» **Task instructions**
Reproduce all of the data exactly. Images are not to appear in the reply.

[Extracted data entries]
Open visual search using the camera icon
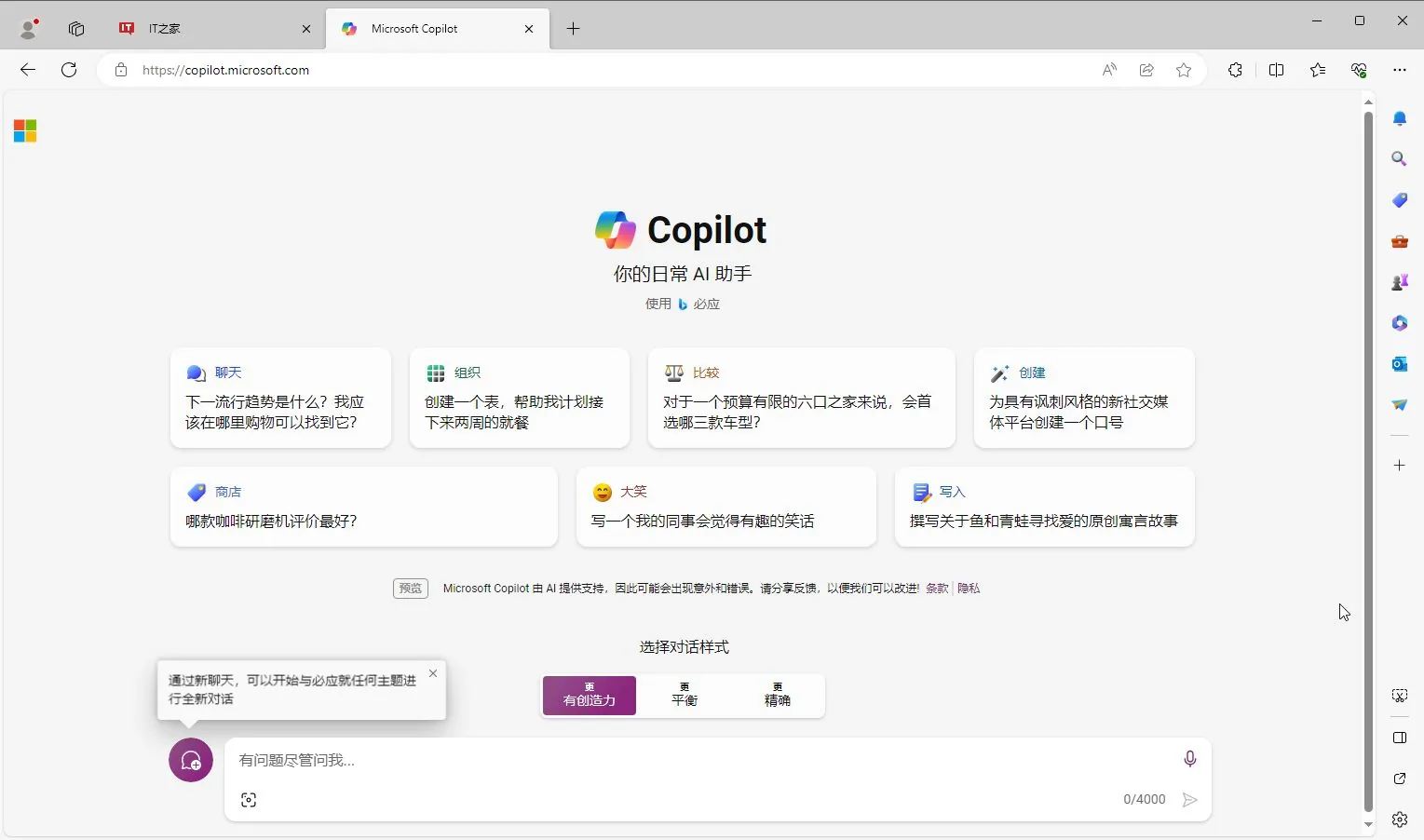This screenshot has width=1424, height=840. 248,799
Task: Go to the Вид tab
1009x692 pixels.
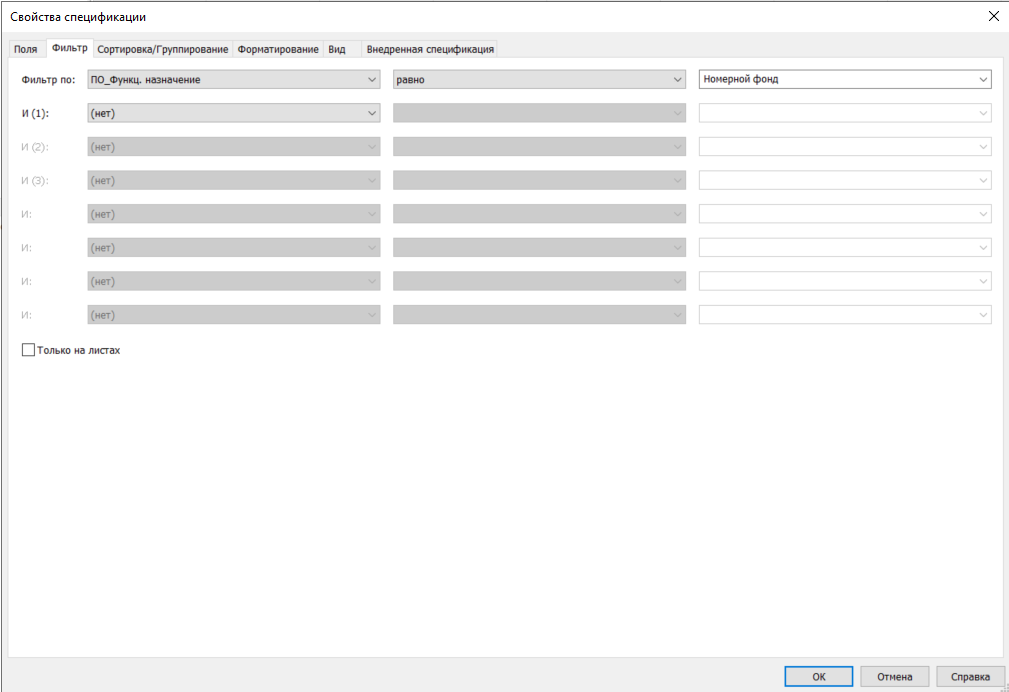Action: (x=337, y=49)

» **Answer to this exercise**
Open visual search using the camera icon
This screenshot has width=1424, height=840. 248,799
Task: Go to the Вид tab
1009x692 pixels.
Action: (x=337, y=49)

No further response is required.